泣き顔の白猫
「そのうち、全然関係ないことまで。畑野くんとはどこまでいってたのか、とか」
その言葉に、加原の肩が跳ねた。
全く予想していなかった急展開に、背筋が冷たくなる。
「はじめてだったのとか、ちゃんと同意の上だったの、とか。なんにもしてませんって言っても、そんなことないでしょって」
取調室での心理戦というのは、もちろんよくあることだ。
動揺を誘って言質を取ることが必要になることもある。
だが名波が浴びせられた言葉は、ただのセクハラと言って憚りない。
加原は、自分の表情が険しくなっていることに気付いた。
証拠も出ていない、あくまで参考人である――しかも、十七歳の少女に対して、当時の捜査員が使った手は、あまりにも卑劣だった。

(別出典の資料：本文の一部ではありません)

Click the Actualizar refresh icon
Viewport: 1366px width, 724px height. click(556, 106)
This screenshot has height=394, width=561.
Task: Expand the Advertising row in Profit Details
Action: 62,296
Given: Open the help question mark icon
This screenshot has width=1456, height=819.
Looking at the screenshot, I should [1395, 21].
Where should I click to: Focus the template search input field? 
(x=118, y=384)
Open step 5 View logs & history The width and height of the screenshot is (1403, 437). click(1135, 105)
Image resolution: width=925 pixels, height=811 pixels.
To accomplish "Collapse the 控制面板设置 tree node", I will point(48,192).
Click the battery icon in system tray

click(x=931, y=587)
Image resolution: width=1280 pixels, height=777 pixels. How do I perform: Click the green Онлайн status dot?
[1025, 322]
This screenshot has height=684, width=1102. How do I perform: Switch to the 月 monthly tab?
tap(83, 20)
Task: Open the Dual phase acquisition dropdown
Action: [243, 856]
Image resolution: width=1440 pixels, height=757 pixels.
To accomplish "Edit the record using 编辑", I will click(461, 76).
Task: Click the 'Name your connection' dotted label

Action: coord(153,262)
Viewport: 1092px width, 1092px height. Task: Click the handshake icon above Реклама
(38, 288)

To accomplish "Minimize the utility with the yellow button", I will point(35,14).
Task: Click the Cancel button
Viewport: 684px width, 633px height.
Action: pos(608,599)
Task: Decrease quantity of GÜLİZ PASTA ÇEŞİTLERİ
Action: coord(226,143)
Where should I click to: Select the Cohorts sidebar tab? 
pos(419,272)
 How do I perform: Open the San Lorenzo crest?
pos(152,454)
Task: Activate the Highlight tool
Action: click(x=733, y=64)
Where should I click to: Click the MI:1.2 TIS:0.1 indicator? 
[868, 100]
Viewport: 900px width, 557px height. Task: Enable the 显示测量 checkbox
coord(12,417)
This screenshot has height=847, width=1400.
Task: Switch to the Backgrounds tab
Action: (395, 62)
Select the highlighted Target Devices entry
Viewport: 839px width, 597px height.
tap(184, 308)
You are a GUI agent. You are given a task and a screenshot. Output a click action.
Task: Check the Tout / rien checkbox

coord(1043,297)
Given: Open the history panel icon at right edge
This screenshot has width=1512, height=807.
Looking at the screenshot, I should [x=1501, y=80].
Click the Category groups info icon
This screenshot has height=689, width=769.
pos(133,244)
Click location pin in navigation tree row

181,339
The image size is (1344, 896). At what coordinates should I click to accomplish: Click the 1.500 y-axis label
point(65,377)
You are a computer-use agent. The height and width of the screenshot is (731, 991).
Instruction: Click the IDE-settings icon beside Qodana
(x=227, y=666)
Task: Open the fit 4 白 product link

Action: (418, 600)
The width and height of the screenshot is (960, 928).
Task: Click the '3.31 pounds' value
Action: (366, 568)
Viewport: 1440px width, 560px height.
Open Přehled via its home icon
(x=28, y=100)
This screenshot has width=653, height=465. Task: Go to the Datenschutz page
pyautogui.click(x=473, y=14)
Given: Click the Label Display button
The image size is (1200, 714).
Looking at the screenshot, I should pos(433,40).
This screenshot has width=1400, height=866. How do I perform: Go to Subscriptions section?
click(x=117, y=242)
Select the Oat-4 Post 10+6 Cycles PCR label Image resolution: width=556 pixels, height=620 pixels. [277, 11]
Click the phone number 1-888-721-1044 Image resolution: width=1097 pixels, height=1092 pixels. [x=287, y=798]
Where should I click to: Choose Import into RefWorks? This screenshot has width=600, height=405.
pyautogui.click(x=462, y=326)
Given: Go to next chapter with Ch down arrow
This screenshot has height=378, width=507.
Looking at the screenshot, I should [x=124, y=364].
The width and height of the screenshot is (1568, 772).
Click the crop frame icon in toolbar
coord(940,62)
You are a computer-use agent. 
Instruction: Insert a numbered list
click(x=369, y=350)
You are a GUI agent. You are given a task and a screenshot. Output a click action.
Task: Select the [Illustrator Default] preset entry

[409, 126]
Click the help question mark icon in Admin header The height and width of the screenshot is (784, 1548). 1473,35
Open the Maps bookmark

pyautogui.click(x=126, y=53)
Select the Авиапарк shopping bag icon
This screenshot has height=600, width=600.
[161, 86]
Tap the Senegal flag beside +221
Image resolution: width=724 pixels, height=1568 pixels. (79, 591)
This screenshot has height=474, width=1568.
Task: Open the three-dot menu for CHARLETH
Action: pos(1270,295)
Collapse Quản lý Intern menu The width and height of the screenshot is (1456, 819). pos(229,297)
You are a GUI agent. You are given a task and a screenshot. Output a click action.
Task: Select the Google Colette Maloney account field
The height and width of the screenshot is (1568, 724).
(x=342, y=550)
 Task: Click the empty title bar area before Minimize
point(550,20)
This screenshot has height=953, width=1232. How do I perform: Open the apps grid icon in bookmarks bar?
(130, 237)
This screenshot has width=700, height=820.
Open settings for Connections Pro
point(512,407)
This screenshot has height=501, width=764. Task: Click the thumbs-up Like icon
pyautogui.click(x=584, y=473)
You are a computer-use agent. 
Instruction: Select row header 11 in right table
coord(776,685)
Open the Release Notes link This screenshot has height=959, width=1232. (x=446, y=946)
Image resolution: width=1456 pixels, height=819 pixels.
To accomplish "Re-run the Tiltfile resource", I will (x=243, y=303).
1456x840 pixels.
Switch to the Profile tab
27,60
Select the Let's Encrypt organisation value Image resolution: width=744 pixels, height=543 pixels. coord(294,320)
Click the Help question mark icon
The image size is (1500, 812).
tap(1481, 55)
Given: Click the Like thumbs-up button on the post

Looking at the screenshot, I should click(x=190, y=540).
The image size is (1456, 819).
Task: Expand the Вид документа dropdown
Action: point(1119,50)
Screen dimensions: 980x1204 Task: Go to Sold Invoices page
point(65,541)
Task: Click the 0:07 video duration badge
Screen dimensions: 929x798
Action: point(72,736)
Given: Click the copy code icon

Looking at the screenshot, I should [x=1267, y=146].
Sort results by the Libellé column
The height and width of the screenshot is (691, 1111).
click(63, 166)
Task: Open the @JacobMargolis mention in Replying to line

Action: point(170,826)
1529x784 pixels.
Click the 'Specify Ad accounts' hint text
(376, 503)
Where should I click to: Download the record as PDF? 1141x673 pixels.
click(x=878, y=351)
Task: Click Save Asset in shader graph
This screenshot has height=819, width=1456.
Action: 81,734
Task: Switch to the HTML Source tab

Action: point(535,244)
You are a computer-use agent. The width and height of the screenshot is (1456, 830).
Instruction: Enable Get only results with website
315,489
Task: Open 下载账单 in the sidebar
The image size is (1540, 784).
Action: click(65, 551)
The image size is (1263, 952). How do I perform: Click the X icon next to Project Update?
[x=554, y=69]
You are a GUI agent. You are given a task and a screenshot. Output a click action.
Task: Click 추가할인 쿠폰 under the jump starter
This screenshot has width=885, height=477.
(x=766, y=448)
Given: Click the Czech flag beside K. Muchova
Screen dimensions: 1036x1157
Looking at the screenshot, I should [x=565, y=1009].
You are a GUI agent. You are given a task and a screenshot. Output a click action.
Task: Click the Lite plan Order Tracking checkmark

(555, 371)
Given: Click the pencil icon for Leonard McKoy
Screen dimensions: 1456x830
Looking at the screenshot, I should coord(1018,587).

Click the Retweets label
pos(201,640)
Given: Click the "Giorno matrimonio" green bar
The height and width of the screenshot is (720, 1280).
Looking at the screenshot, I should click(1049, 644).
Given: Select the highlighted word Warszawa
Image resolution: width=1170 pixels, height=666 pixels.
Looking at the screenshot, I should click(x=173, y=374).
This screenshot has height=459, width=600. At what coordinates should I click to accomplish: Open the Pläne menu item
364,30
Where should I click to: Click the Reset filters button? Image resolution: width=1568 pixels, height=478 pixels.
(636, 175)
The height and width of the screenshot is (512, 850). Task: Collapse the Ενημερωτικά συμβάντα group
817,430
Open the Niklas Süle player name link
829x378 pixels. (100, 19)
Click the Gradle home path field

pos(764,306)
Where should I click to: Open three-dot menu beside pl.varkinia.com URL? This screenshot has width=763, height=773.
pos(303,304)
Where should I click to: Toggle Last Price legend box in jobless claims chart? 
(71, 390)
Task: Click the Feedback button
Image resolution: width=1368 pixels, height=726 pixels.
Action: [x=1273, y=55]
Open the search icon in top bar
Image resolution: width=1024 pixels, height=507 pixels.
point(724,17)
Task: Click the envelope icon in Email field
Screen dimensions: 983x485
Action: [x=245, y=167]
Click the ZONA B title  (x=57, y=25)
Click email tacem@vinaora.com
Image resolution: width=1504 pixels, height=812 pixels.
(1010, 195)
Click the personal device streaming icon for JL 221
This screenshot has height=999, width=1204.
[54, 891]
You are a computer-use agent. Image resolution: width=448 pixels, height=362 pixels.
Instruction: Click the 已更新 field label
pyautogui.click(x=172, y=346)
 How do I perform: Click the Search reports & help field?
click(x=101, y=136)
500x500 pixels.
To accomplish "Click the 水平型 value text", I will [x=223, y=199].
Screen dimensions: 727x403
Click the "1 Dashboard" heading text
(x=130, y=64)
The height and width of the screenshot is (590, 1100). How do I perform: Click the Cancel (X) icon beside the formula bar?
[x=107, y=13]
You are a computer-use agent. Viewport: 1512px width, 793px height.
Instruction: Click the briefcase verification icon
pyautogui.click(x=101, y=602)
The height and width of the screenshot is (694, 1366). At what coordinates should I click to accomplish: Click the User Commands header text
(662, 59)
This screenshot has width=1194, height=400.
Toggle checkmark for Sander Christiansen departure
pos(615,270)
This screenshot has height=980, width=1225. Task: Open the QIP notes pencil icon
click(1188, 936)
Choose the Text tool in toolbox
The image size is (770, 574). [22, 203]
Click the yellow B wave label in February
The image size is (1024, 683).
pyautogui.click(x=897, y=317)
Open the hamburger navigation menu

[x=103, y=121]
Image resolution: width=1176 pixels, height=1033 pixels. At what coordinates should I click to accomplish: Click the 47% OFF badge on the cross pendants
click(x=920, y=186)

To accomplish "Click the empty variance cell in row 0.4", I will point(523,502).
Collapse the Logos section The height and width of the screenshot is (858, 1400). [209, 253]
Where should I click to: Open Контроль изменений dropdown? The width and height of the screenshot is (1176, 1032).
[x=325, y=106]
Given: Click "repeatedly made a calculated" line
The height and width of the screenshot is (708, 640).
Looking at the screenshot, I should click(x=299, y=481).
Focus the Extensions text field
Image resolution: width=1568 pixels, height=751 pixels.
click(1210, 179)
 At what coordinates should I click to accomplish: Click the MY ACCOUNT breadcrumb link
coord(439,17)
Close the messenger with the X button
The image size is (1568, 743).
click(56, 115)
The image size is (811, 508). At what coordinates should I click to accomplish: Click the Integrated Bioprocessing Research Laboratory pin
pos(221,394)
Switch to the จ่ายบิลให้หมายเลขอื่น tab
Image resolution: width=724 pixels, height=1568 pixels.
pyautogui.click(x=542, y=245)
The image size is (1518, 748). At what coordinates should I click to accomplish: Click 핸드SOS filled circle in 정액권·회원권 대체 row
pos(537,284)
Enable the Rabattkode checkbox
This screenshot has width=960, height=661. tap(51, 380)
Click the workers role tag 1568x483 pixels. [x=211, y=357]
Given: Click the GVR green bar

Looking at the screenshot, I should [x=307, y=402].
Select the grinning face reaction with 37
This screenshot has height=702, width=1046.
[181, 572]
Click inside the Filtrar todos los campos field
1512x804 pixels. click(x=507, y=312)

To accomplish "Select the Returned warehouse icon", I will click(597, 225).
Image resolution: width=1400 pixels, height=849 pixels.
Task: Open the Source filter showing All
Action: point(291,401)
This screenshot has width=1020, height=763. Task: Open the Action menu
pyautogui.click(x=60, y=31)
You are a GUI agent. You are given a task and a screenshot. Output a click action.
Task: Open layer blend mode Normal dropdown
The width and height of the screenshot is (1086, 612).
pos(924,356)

「女の子ってそういうの気にするんでしょ、って。体まで許したのに遊ばれてただけって知ったから、キレて刺したんだろって」
そういう、動機重視で強引に捜査を進める刑事というのが、ごく稀にいるのだ。
昔気質といえば少しは聞こえもいいが、要するに頑固で思い込みの激しい、一番人を裁いてはいけないタイプの人間が。
「なんか、そういうの聞いてたら、もうどうでもよくなっちゃって。ナイフから指紋が出たとか言われても、それで? って。ナイフを拾ったのは事件の一週間も後だったんですけど、何言ってもやっぱり聞いてもらえないし。……母が雇ってくれた弁護士さんは、とにかく刑期を減らすことだけ考えろって。別れ話から喧嘩になって身の危険を感じたとか、適当なこと言って、殺意はなかったと言い張って殺人罪は免れれば、なんとか十年以内に出てこられるって。だから護身用にナイフを持ち歩いてたことは認めなさいって言われました」
名波の声に、色が付きはじめる。